CRvB 25 januari 2006 

De Centrale Raad van Beroep heeft in een uitspraak van 25 januari bepaald dat twee minderjarige kinderen, wiens ouders vanwege de Koppelingswet geen recht op bijstand hebben, bijstand moeten krijgen.

De appellanten in deze zaak zijn twee kinderen van Ghanese nationaliteit, geboren in 1994 en 2003. De ouders, eveneens van Ghanese nationaliteit, hebben een verblijfsvergunning ten behoeve van het gezin aangevraagd en mogen in afwachting van de beslissing op dit verzoek met hun kinderen in Nederland blijven. De ouders hebben in verband met de Koppelingswet geen recht op bijstand en ook geen inkomen of vermogen. De gemeente Zaanstad heeft het verzoek van de kinderen om om hen afzonderlijk bijstand toe te kennen afgewezen. De gemeente is van oordeel dat de Koppelingswet op alle punten ook voor hen geldt.

De voorzieningenrechter van de Centrale Raad van Beroep (CRvB) heeft in zijn uitspraak van 8 augustus 2005 bij wijze van voorlopige voorziening aan de gemeente Zaanstad opgedragen aan de ouders enkel ten behoeve van de kinderen bijstand te verlenen. De CRvB heeft nu definitief op het hoger beroep beslist.

De kinderen hebben een beroep gedaan op o.a. artikel 2, eerste lid, van het Internationaal Verdrag voor de Rechten van het Kind.

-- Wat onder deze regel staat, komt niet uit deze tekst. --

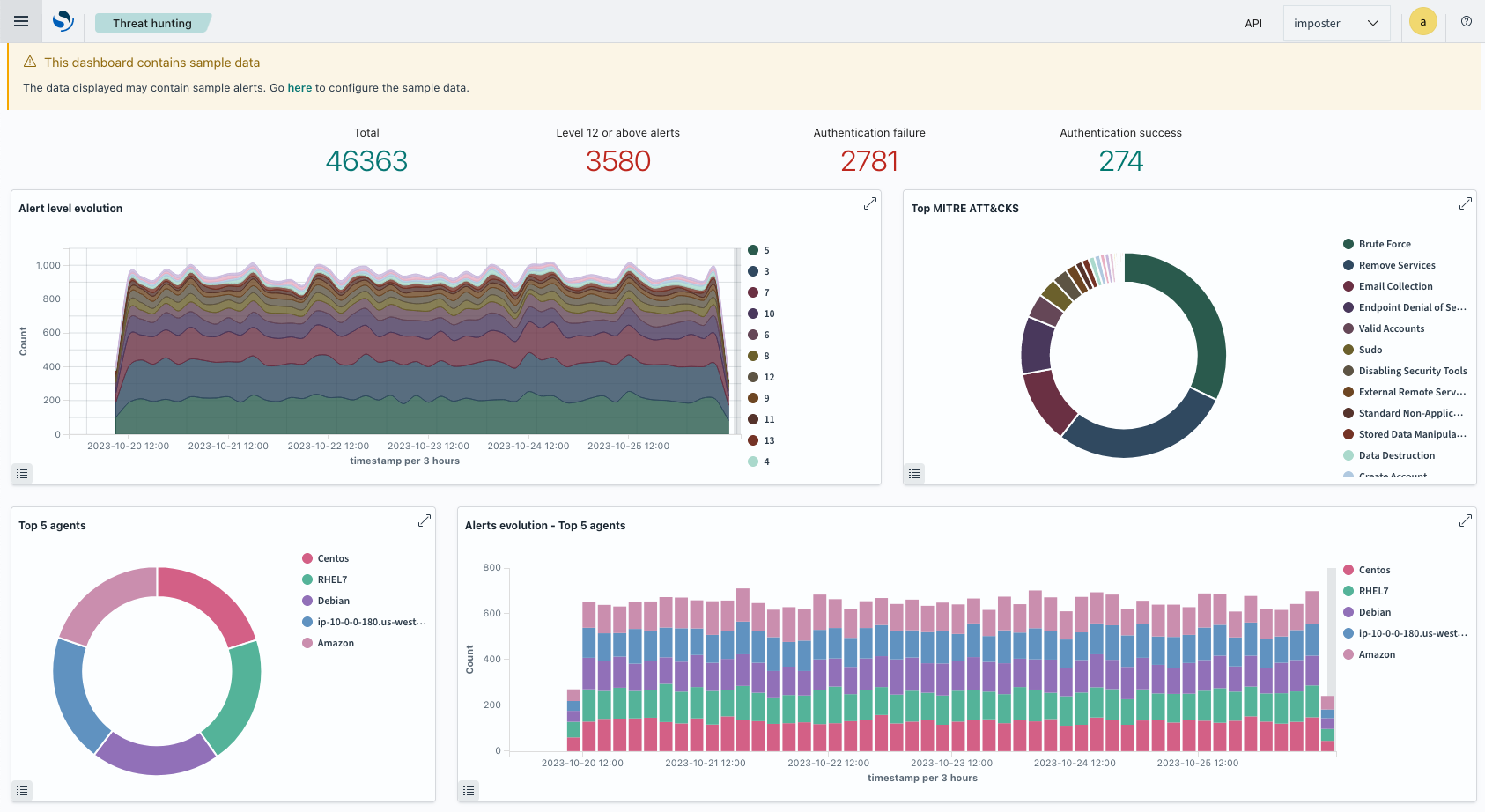Maximize Alerts evolution Top 5 agents panel
The image size is (1485, 812).
pos(1466,520)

Ingevolge deze bepaling eerbiedigen en waarborgen de staten die partij zijn bij dit Verdrag de in het Verdrag beschreven rechten voor ieder kind onder hun rechtsbevoegdheid zonder discriminatie van welke aard dan ook, ongeacht ras, huidskleur, geslacht, taal, godsdienst, politieke of andere overtuiging, nationale, etnische of maatschappelijke afkomst, welstand, handicap, geboorte of andere omstandigheid van het kind of van zijn of haar ouder of wettige voogd. Naar het oordeel van de CRvB vormt deze bepaling een eenieder verbindende verdragsbepaling in de zin van art. 94 van de Grondwet. Het gaat hier om een onvoorwaardelijk en nauwkeurig bepaalbaar subjectief recht op non-discriminatie, op é©® lijn te stellen met de in artikel 14 van het Europees Verdrag van de Rechten van de Mens (EVRM) en artikel 26 van het Internationaal Verdrag inzake Burgerlijke en Politieke Rechten (IVBPR) neergelegde non-discriminatiebepalingen, welke bepalingen rechtsstreekse werking hebben.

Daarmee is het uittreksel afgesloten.